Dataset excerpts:
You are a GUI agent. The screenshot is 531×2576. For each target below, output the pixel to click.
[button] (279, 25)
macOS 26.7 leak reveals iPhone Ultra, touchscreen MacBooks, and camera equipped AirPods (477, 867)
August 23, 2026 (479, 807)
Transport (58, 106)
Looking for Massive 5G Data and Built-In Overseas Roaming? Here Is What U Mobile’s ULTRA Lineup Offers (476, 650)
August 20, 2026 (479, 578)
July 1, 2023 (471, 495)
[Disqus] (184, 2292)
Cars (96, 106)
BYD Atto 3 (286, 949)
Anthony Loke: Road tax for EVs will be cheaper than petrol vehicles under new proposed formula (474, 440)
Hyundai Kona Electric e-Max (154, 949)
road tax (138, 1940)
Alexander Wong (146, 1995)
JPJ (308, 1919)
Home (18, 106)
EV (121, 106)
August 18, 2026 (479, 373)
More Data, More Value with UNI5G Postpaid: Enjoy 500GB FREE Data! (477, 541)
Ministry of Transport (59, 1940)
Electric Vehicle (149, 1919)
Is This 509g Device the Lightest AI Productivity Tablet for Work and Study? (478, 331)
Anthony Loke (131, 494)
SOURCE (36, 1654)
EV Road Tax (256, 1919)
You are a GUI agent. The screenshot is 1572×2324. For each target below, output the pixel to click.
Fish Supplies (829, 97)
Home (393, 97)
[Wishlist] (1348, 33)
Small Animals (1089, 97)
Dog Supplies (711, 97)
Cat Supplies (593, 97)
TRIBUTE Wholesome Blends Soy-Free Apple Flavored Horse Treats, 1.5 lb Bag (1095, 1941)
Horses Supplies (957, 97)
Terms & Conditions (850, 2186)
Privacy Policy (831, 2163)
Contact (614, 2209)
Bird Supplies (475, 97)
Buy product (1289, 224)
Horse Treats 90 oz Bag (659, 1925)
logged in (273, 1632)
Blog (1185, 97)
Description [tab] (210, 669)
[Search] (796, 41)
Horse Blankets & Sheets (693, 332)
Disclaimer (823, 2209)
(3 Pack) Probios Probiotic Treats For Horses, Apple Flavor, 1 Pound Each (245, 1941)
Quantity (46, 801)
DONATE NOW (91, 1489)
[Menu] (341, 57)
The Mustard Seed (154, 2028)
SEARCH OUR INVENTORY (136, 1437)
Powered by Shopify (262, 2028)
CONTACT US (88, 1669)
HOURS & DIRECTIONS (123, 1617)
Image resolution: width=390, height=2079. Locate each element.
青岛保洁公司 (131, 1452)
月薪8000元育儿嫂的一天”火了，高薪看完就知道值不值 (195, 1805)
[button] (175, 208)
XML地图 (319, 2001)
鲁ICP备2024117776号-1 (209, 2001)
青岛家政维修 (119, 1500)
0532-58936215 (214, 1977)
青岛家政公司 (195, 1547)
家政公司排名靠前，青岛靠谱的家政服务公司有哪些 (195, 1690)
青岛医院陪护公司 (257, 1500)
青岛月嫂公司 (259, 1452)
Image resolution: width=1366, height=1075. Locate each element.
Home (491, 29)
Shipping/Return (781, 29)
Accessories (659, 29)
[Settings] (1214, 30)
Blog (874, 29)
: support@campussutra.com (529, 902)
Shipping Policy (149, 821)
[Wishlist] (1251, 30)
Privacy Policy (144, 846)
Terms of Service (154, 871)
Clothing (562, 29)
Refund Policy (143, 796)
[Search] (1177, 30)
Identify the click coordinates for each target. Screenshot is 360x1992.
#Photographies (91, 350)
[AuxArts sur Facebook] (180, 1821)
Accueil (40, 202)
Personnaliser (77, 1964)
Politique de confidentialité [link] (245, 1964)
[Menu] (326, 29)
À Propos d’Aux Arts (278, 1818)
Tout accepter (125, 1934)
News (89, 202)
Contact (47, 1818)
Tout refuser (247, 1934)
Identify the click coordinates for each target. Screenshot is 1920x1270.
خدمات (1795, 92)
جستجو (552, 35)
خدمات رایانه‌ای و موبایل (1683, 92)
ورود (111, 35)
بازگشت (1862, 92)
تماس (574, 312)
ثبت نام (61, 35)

Exercise details: Write out every line of the records exactly.

Response to the task:
You are a GUI agent. The screenshot is 531×2576. For each target below, output the pixel to click.
[button] (279, 25)
macOS 26.7 leak reveals iPhone Ultra, touchscreen MacBooks, and camera equipped AirPods (477, 867)
August 23, 2026 (479, 807)
Transport (58, 106)
Looking for Massive 5G Data and Built-In Overseas Roaming? Here Is What U Mobile’s ULTRA Lineup Offers (476, 650)
August 20, 2026 (479, 578)
July 1, 2023 (471, 495)
[Disqus] (184, 2292)
Cars (96, 106)
BYD Atto 3 (286, 949)
Anthony Loke: Road tax for EVs will be cheaper than petrol vehicles under new proposed formula (474, 440)
Hyundai Kona Electric e-Max (154, 949)
road tax (138, 1940)
Alexander Wong (146, 1995)
JPJ (308, 1919)
Home (18, 106)
EV (121, 106)
August 18, 2026 (479, 373)
More Data, More Value with UNI5G Postpaid: Enjoy 500GB FREE Data! (477, 541)
Ministry of Transport (59, 1940)
Electric Vehicle (149, 1919)
Is This 509g Device the Lightest AI Productivity Tablet for Work and Study? (478, 331)
Anthony Loke (131, 494)
SOURCE (36, 1654)
EV Road Tax (256, 1919)
You are a GUI agent. The screenshot is 1572×2324. For each target below, output the pixel to click.
Fish Supplies (829, 97)
Home (393, 97)
[Wishlist] (1348, 33)
Small Animals (1089, 97)
Dog Supplies (711, 97)
Cat Supplies (593, 97)
TRIBUTE Wholesome Blends Soy-Free Apple Flavored Horse Treats, 1.5 lb Bag (1095, 1941)
Horses Supplies (957, 97)
Terms & Conditions (850, 2186)
Privacy Policy (831, 2163)
Contact (614, 2209)
Bird Supplies (475, 97)
Buy product (1289, 224)
Horse Treats 90 oz Bag (659, 1925)
logged in (273, 1632)
Blog (1185, 97)
Description [tab] (210, 669)
[Search] (796, 41)
Horse Blankets & Sheets (693, 332)
Disclaimer (823, 2209)
(3 Pack) Probios Probiotic Treats For Horses, Apple Flavor, 1 Pound Each (245, 1941)
Quantity (46, 801)
DONATE NOW (91, 1489)
[Menu] (341, 57)
The Mustard Seed (154, 2028)
SEARCH OUR INVENTORY (136, 1437)
Powered by Shopify (262, 2028)
CONTACT US (88, 1669)
HOURS & DIRECTIONS (123, 1617)
Image resolution: width=390, height=2079. Locate each element.
青岛保洁公司 (131, 1452)
月薪8000元育儿嫂的一天”火了，高薪看完就知道值不值 (195, 1805)
[button] (175, 208)
XML地图 (319, 2001)
鲁ICP备2024117776号-1 (209, 2001)
青岛家政维修 (119, 1500)
0532-58936215 (214, 1977)
青岛家政公司 (195, 1547)
家政公司排名靠前，青岛靠谱的家政服务公司有哪些 (195, 1690)
青岛医院陪护公司 (257, 1500)
青岛月嫂公司 (259, 1452)
Image resolution: width=1366, height=1075. Locate each element.
Home (491, 29)
Shipping/Return (781, 29)
Accessories (659, 29)
[Settings] (1214, 30)
Blog (874, 29)
: support@campussutra.com (529, 902)
Shipping Policy (149, 821)
[Wishlist] (1251, 30)
Privacy Policy (144, 846)
Terms of Service (154, 871)
Clothing (562, 29)
Refund Policy (143, 796)
[Search] (1177, 30)
Identify the click coordinates for each target. Screenshot is 360x1992.
#Photographies (91, 350)
[AuxArts sur Facebook] (180, 1821)
Accueil (40, 202)
Personnaliser (77, 1964)
Politique de confidentialité [link] (245, 1964)
[Menu] (326, 29)
À Propos d’Aux Arts (278, 1818)
Tout accepter (125, 1934)
News (89, 202)
Contact (47, 1818)
Tout refuser (247, 1934)
Identify the click coordinates for each target. Screenshot is 1920x1270.
خدمات (1795, 92)
جستجو (552, 35)
خدمات رایانه‌ای و موبایل (1683, 92)
ورود (111, 35)
بازگشت (1862, 92)
تماس (574, 312)
ثبت نام (61, 35)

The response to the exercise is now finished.